2. Consider a bridge loan
If you can’t tap the equity in your home, you could take out a bridge loan, also known as gap financing. It allows you to borrow money for a down payment on the new home based on the amount of equity you have in your first house. The trouble with bridge loans is that they’re not widely available — at least for now — and that they’re expensive, warns E-Loan’s Bonnikson. “This is a fairly risky way of financing, especially now,” he says. The interest rate is often at least one to two percentage points above the prime rate, he says, and there are a whole host of fees, including an origination fee of more than 1% and other closing costs.
You may, however, be able to avoid some of those fees if you get the bridge loan from the same bank that is underwriting the mortgage for the new home, says Tony Meola, executive vice president of mortgage banking production for Washington Mutual.
3. Borrow from your 401(k)
If you need only a little bit of money for a down payment, or want to supplement a home-equity line of credit, you could borrow from your 401(k). Most employers allow workers to borrow either 50% of their vested balance or $50,000, whichever is less. You then have the next five to 10 years, depending on your company’s rules, to repay the loan plus interest (which you pay into your account), which typically runs one to two percentage points above the prime rate.
But be warned: If you leave your job for any reason, you’ll have to return the money immediately or pay the taxes and a 10% penalty. And since this is your nest egg, we would recommend paying off the loan as soon as you get the proceeds from your first home’s sale.
There are also ways you can work this with the sales contract – contingencies like a home sale contingency and a home purchase contingency.
But, as the folks at Zillow say, if you’re thinking of a move and currently own a home, it’s likely best to get ready to make the move. That way, when the time comes, you will be prepared.
1. Know your finances inside and out. This is a no brainer. You need to know not only what you can afford to buy, but also, what your house is worth before you even get started. Talk to your real estate agent and consult a mortgage banker or broker for loan pre-approval.
2. Start packing. Start boxing up stuff you don’t need easy access to. Get rid of all the things you won’t need until you’ve moved into your new home. This will help make your home show better and starting the packing process now will make it that much easier to move later. You may need to rent a storage unit temporarily for your stuff.

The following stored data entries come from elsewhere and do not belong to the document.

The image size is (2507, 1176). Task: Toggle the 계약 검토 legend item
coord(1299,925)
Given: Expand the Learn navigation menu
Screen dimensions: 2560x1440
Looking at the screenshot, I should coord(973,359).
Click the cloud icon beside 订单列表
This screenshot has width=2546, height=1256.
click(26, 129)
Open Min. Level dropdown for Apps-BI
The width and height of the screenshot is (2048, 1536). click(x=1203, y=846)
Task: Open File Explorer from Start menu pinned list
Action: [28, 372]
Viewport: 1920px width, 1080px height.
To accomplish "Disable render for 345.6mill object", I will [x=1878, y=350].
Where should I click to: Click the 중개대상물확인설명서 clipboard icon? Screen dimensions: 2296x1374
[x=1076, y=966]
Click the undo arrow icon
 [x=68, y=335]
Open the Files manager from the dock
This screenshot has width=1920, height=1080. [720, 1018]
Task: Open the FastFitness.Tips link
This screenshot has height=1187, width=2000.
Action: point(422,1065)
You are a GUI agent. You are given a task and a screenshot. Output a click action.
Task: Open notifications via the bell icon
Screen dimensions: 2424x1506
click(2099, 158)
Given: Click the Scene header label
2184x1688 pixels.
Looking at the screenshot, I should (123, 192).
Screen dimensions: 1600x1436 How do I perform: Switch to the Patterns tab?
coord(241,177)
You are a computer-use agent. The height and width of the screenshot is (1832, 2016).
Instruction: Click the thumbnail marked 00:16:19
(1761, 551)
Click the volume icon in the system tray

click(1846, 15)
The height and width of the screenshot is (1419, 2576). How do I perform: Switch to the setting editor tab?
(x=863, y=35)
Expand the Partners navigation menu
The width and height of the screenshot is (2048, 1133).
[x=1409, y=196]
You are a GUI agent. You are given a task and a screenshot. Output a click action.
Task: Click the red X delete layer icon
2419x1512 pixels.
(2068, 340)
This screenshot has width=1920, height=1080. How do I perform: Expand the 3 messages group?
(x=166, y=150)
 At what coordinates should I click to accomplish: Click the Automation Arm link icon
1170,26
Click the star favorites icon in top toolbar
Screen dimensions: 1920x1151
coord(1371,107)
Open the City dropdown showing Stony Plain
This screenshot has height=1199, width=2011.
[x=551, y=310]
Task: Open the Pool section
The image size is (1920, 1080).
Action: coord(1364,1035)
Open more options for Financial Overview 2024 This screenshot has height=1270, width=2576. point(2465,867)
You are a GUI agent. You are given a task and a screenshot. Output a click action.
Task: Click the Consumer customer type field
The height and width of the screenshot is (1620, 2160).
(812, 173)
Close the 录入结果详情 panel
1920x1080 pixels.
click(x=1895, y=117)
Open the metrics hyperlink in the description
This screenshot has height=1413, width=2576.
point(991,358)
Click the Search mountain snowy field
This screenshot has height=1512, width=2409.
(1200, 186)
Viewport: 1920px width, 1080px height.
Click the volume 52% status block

3. Do whatever quick fixes you need to do to sell your home. Do you have a toilet that constantly runs? Is your kitchen right out of the 1950s? If so, get busy fixing those things that could cause your home to sit on the market longer than necessary or affect your home’s value.
4. Start home shopping and learning the market. Start going to open houses and seeing what’s out there. Begin the process of elimination: What are the must-haves and the deal killers?
5. When you’re ready, list it. Depending upon your situation, you might want to list your property toward the higher end of its value range, once you’re actively in the market. This can buy you time while you shop for your next home. And who knows? You might get more money than you thought possible.